Culture

Cinéma : “Louise Violet”, une institutrice dans la France rurale du XIXe siècle

Sorti en salle cette semaine, ce drame historique d’Éric Besnard, avec Alexandra Lamy dans le rôle-titre, retrace les débuts de la troisième République française, mais dans ses campagnes. Un aspect rarement mis en avant.

Dans une société où les inégalités dictent les destins, «Louise Violet», réalisé par Éric Besnard, retrace l’histoire d’une femme qui refuse de se soumettre. Porté par Alexandra Lamy, ce drame historique nous plonge dans le combat d’une ouvrière prête à défier l’ordre établi. Un récit vibrant d’émotions contenues — XIXe siècle oblige — et d’engagement, qui résonne avec les luttes contemporaines pour l’égalité et la dignité.

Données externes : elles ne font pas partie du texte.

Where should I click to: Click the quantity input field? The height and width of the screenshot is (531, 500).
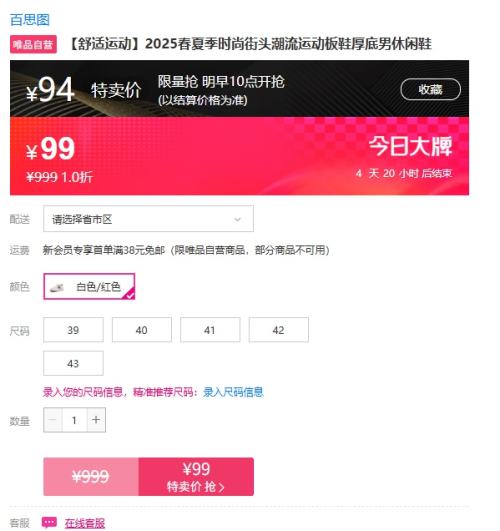click(75, 420)
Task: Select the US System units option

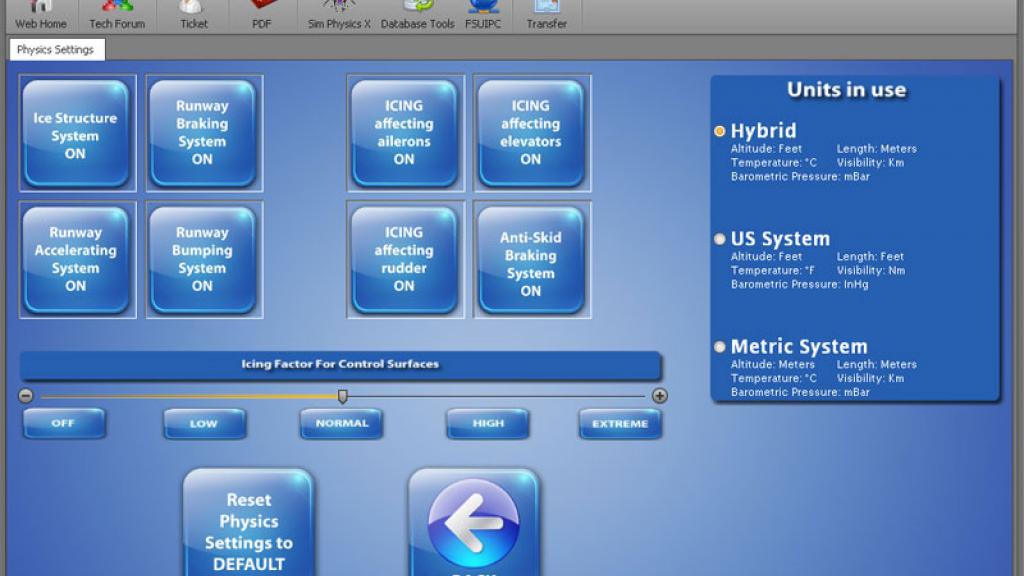Action: point(720,239)
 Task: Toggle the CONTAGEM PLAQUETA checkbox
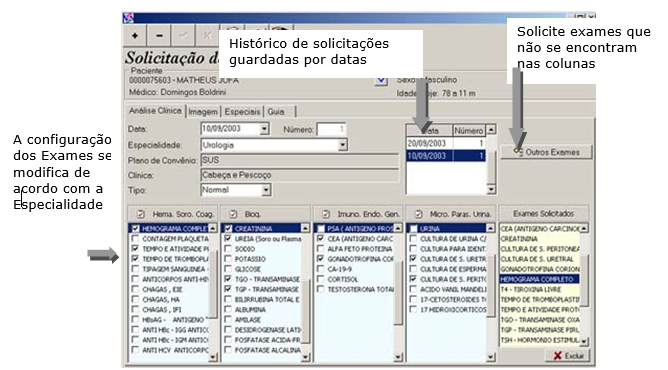(135, 238)
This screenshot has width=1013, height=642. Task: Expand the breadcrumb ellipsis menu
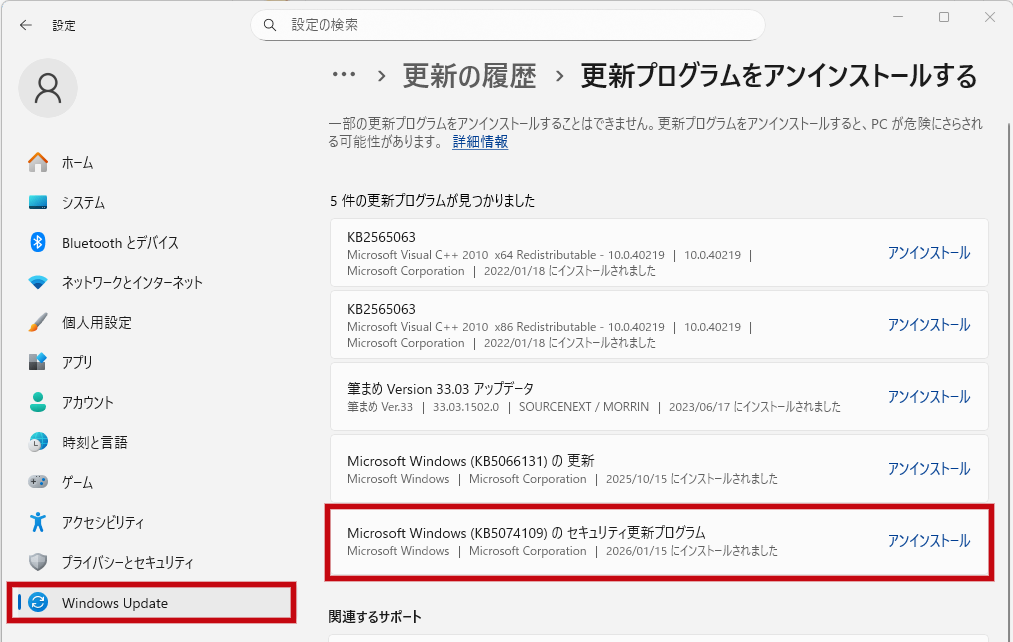(x=344, y=75)
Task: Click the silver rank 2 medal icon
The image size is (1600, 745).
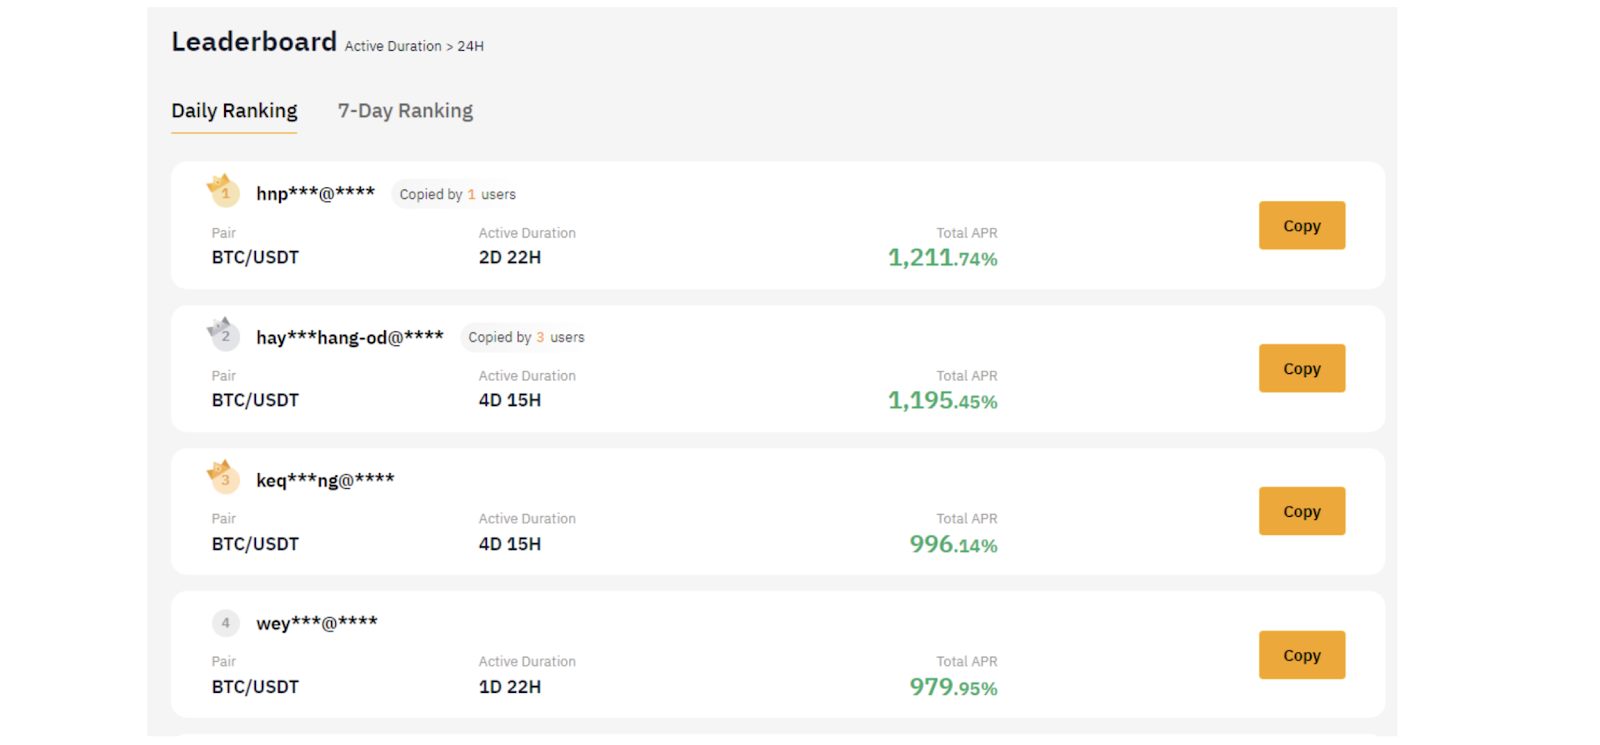Action: 223,334
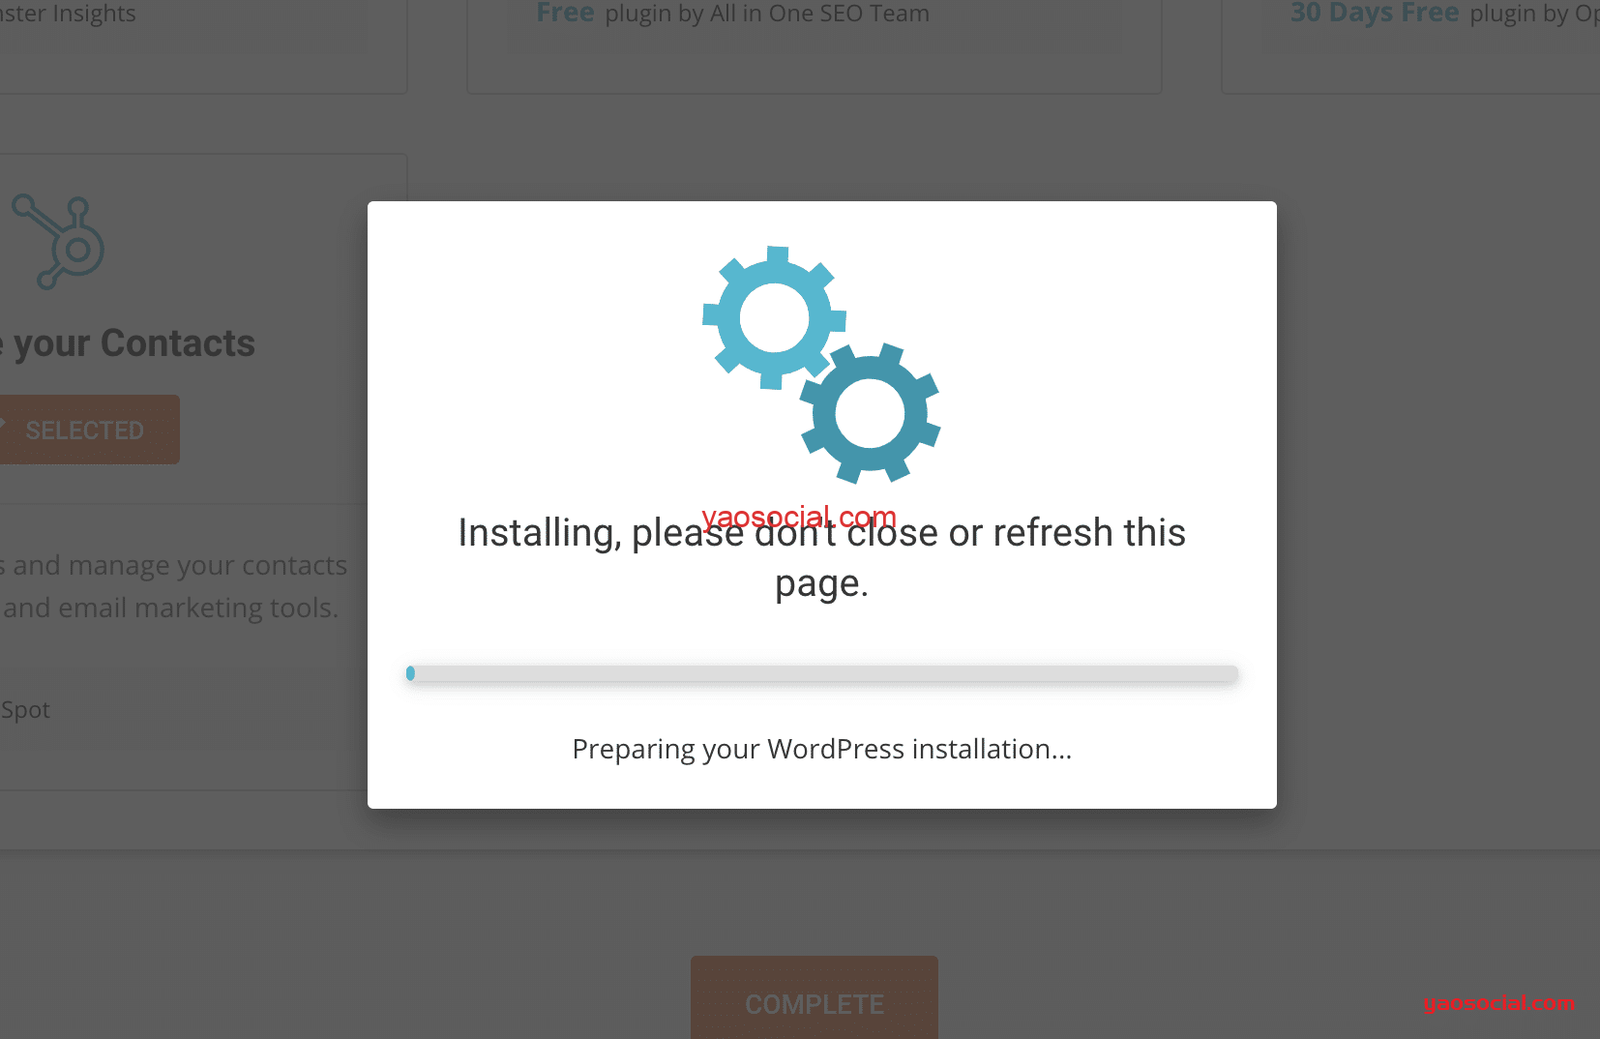Click the 'and email marketing tools.' line

[170, 608]
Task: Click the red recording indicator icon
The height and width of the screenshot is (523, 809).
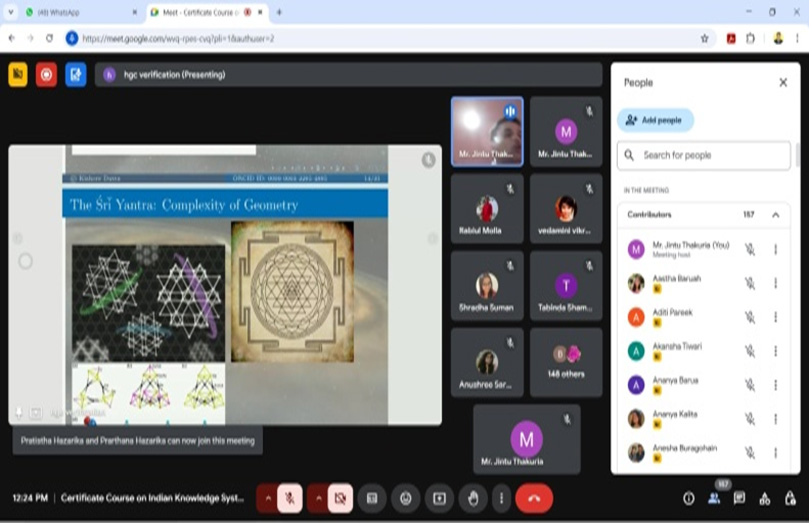Action: (x=46, y=74)
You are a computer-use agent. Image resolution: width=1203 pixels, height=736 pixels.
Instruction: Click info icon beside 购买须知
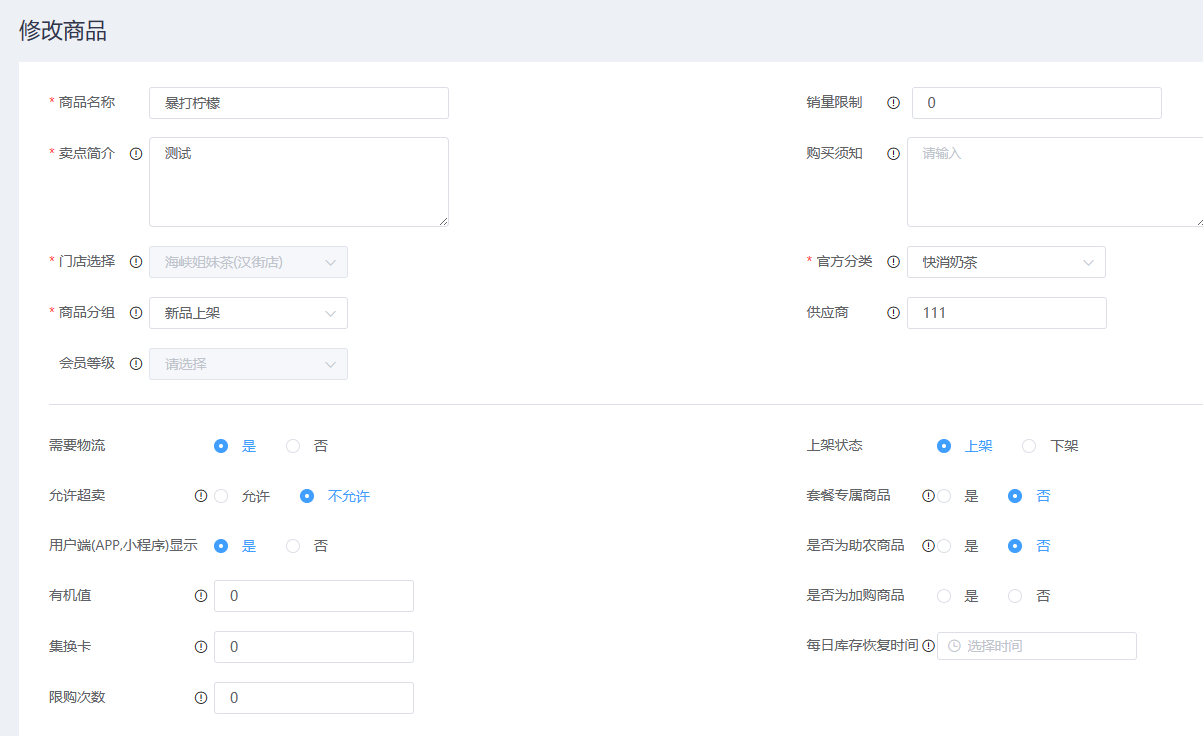point(893,154)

Les retentissements de la Commune
Le personnage de Louise Violet est totalement fictif, même s’il est évident qu’Éric Besnard l’a construit en agrégeant un certain nombre des réalités sociales de la jeune IIIe République française, en 1889. Le trait majeur de Louise Violet est sa qualité d’ancienne communarde.

La Commune de Paris fut un moment insurrectionnel bref, un peu plus de deux mois en 1870-1871, mais important. Refusant la défaite de la France de Napoléon III devant l’Allemagne, autant que la toute nouvelle République, elle fut réprimée dans le sang par les républicains. La Commune a été remarquée, en son temps, pour le nombre d’ouvriers qui ont participé à cette tentative d’autogestion de la ville, ainsi que par la présence sur les barricades de beaucoup de femmes. Une légende urbaine tenace inscrit sa répression sur la skyline parisienne : la basilique du Sacré-Cœur, désormais haut lieu touristique de Montmartre, aurait été construite en l’honneur du retour à l’ordre.

En réalité, sa construction avait été décidée quelques mois avant ces évènements sanglants, mais le chantier ayant duré jusqu’en 1923, chacun a pu y associer les significations qui lui convenaient. Cependant, le long métrage se garde bien d’explorer les rapports entre l’Église française et l’État. Ils étaient très conflictuels en 1889, la loi de 1905 et le concile Vatican II de 1967 n’étant pas encore advenus.

Le brave prêtre du village, épatant par son ouverture d’esprit devant l’institutrice révolutionnaire, paraît donc un peu anachronique. S’il est malgré tout plausible, historiquement et individuellement, après tout il y a toujours eu des êtres intelligents partout, il ne traduit en rien les rapports de l’époque entre les institutions, et avec les communards. Le réalisateur, par cette impasse, trahit peut-être une volonté de traiter les temps présents à travers cette fable sur la naissance de la modernité française.

Galerie de portraits très humains
Le point de départ du récit est assez simple. En 1889, à la suite des Lois Jules Ferry, Louise Violet, ancienne communarde, est nommée institutrice dans un village de la campagne française, ce qui déplaît aux enfants et surtout aux parents. Recevant son affectation, Louise Violet s’entend dire par son supérieur hiérarchique : «La République a été bien généreuse, mademoiselle. Il est temps de payer votre dette».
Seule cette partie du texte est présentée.